I’m undergoing a rethink of this last section of The Hawk, both in plot and scope. The first few chapters I wrote tried to move the story along more rapidly than how it had been meandering, and while I’m not going to change those, I’ve come to realize that this last part is going to be whatever it is meant to be. It’s like the weather, over which we have no control. Professionals can forecast to the best of their abilities. However, the big rain that was supposed to hit us on Friday scooted right over the valley, dumping on the Santa Cruz Mountains. We got our half an inch or so on Sunday, and now we wait for the next storm.
How does that relate to my writing? I have this last part planned out, give or take a few rumbles of thunder. And to my pleasant surprise, not only did I come up with an answer to the chocolate cake recipe, but a fine manner in which to explain why Wilma Gordon shares that closely guarded secret. However, in doing so, more words will be necessary and…. And for as much as I wanted to keep this last section concise, that’s not gonna happen.
For all the rain that didn’t fall our way, it’s coming down as prose in buckets within my novel.
On Sunday morning, the words streamed forth until snot overwhelmed my authorial efforts. But it was the first writing in several days, and I was happy with it. Yesterday was the same, minus the mucous, as well as accepting that just as I have been doing for the last three years, I will write and let the rest sort itself out later. I can’t do anything else and feel comfortable with this story.
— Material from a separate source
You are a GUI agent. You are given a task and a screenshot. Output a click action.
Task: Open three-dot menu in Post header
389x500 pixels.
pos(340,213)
Whew, I feel better making that confession. For me, the only answer is to follow one’s heart within the art, regardless of good intentions. The creative spark is as fickle as rain, no way to harness it. My husband bought a thirty-gallon trash can to use as a rain barrel, so while I was sewing on Sunday, he popped outside every so often, hauling out a bucket of water, then dousing plants just beyond where rain landed. My writing is like that, how many paragraphs and scenes waiting to be allocated to either remaining within the manuscript, or destined for another home, ahem. They won’t do our geraniums any good, but if nothing else, I won’t feel frustrated trying to hold them back.
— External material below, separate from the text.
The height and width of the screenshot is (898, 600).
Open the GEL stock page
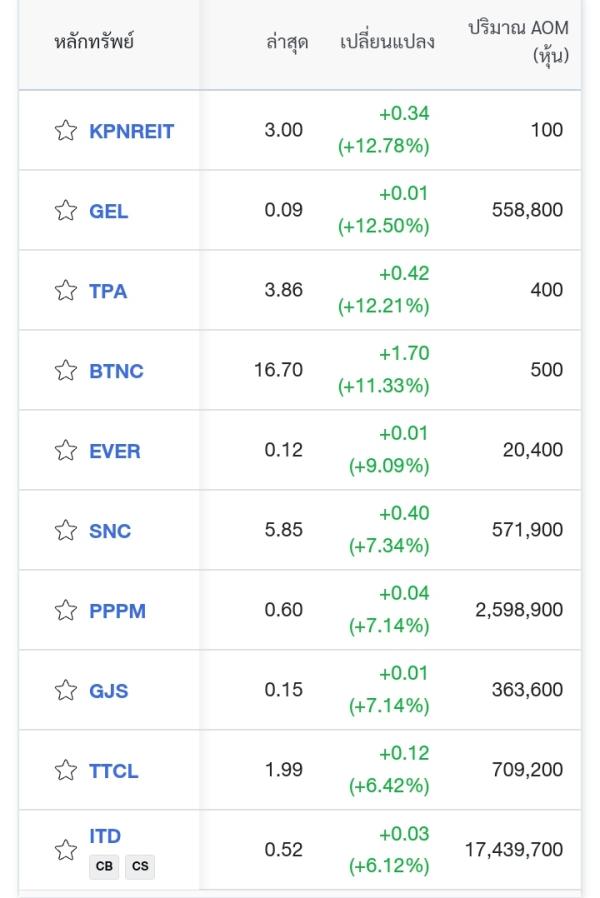point(108,211)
Part of successful writing is striving to improve one’s ability with language through practice. But another part is less tangible, much like the changing weather. Writers need to be mindful of the muse which brings them to this craft, fully aware edits can and will sort the wheat from the chaff. But first, allow those unwieldy elements to blow through, much like Friday’s useless cloudy day. For on Sunday, water fell from the heavens, filling not only my husband’s makeshift rain barrel, but replenishing dry ground. I can’t control my writing anymore than I can order the offshore flow. But when the words are ready, I can be like my hubby, prepared to catch as many of them as fall. He chooses what to water, while later I can hammer this draft into shape. Now, if there was just some way to equate all I write into rainfall totals. But that’s a dream for another day….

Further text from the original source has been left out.